People who consume large amounts of fermented foods improve the variety of microbes in their gut and reduce molecular indications of inflammation.

Academics from Stanford School of Medicine assessed 36 participants who adopted a 10-week meal plan that predominantly contained either fermented or high-fibre foods.

According to the findings, both diets caused contrasting impacts on the immune system and gut microbiome.

Fermented foods were found to boost the diversity of microbiomes, with bigger portions causing a greater impact. Yogurt, kimchi, kefir, vegetable brine drinks and kombucha tea are some examples of fermented foods.

Chief researcher Professor Dr Justin Sonnenburg said: “This is a stunning finding.

“It provides one of the first examples of how a simple change in diet can reproducibly remodel the microbiota across a cohort of healthy adults.”

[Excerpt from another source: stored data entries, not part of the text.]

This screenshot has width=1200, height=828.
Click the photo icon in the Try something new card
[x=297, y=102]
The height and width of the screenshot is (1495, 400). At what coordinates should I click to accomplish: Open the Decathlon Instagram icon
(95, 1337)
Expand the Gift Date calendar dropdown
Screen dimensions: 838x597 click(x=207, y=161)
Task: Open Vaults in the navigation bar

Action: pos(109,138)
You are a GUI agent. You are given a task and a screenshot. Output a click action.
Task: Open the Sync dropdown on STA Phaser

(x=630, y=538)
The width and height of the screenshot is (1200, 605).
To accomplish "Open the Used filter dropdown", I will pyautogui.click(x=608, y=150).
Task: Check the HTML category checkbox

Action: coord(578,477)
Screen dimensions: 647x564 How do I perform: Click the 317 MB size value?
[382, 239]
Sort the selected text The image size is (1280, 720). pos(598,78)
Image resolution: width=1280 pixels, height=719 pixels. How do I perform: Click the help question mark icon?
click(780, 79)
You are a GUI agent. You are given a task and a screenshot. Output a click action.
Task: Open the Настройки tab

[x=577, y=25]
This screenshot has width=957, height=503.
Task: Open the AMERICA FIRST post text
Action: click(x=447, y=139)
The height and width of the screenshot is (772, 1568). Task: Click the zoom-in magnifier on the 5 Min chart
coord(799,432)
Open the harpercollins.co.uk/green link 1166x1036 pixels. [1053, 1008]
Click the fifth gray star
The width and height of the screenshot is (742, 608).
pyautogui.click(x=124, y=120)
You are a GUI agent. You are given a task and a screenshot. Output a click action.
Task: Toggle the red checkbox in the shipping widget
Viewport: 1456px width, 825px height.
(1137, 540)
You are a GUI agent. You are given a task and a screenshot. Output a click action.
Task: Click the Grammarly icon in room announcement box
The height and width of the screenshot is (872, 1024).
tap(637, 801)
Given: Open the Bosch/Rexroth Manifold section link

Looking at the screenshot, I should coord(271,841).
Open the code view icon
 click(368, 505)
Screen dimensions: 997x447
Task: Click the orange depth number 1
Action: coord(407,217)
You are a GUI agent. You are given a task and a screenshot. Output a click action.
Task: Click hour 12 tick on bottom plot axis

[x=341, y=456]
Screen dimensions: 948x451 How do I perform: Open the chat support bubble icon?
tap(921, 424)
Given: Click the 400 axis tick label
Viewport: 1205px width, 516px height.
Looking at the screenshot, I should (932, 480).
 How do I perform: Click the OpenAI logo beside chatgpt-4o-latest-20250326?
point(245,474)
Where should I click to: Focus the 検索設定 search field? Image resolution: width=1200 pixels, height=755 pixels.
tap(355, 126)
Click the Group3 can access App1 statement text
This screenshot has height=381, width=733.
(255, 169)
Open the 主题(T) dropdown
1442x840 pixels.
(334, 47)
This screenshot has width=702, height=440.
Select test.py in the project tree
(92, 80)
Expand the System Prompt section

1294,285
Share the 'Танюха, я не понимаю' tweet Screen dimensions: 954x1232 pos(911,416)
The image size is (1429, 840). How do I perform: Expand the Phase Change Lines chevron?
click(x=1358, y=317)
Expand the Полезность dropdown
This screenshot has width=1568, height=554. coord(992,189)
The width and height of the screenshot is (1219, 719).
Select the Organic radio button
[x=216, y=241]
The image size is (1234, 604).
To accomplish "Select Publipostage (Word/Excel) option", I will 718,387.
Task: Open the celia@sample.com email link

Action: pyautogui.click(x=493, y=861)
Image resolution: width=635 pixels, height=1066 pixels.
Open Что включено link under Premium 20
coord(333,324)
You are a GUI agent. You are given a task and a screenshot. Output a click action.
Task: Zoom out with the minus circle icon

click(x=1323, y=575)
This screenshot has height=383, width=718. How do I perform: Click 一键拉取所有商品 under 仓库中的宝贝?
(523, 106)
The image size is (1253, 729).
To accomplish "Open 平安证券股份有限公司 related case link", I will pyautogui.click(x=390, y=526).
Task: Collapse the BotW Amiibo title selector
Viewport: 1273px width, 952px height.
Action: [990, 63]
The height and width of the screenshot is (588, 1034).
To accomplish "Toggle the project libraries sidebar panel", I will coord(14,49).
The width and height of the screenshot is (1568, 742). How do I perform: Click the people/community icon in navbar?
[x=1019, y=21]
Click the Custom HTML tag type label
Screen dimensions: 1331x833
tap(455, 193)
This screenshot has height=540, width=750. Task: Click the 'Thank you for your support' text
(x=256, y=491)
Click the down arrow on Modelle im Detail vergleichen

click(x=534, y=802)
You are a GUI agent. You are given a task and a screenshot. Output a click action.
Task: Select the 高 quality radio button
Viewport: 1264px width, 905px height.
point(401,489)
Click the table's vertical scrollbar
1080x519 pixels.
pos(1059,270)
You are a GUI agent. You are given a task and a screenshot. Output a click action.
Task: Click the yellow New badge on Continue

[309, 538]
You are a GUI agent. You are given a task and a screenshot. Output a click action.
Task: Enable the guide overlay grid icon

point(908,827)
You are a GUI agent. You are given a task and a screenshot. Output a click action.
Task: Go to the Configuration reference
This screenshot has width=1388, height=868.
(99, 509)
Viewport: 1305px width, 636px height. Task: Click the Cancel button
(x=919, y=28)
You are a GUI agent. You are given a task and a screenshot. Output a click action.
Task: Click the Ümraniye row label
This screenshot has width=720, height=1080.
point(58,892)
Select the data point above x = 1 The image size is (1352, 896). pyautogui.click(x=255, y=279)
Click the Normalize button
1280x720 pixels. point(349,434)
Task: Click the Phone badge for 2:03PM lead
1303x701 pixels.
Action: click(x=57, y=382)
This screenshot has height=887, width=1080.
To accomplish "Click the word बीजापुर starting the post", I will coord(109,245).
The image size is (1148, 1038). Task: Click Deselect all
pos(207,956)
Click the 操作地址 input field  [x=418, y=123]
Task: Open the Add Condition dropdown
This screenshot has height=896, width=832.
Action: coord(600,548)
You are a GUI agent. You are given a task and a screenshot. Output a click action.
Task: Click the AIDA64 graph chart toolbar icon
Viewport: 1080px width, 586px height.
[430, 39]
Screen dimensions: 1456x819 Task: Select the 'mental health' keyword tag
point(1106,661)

The results also showed that smaller amounts of stimulation in four types of immune cells were present in those who followed the fermented food diet.

Additionally, blood tests from the people in the fermented food group showed a reduction in the levels of 19 inflammatory proteins, with type 2 diabetes, rheumatoid arthritis and chronic stress being associated with one of these proteins called interleukin.

Co-researcher Professor Dr Christopher Gardner said: “Microbiota-targeted diets can change immune status, providing a promising avenue for decreasing inflammation in healthy adults.

“This finding was consistent across all participants in the study who were assigned to the higher fermented food group.”

In comparison, the findings reveal that the inflammatory protein levels did not drop in those who implemented a high-fibre meal plan and their microbial diversity altered very little.

Whole grains, legumes, seeds, fruits and vegetables are some examples of food high in fibre.

Dr Erica Sonnenburg said: We expected high fibre to have a more universally beneficial effect and increase microbiota diversity.

“The data suggests that increased fibre intake alone over a short time period is insufficient to increase microbiota diversity.”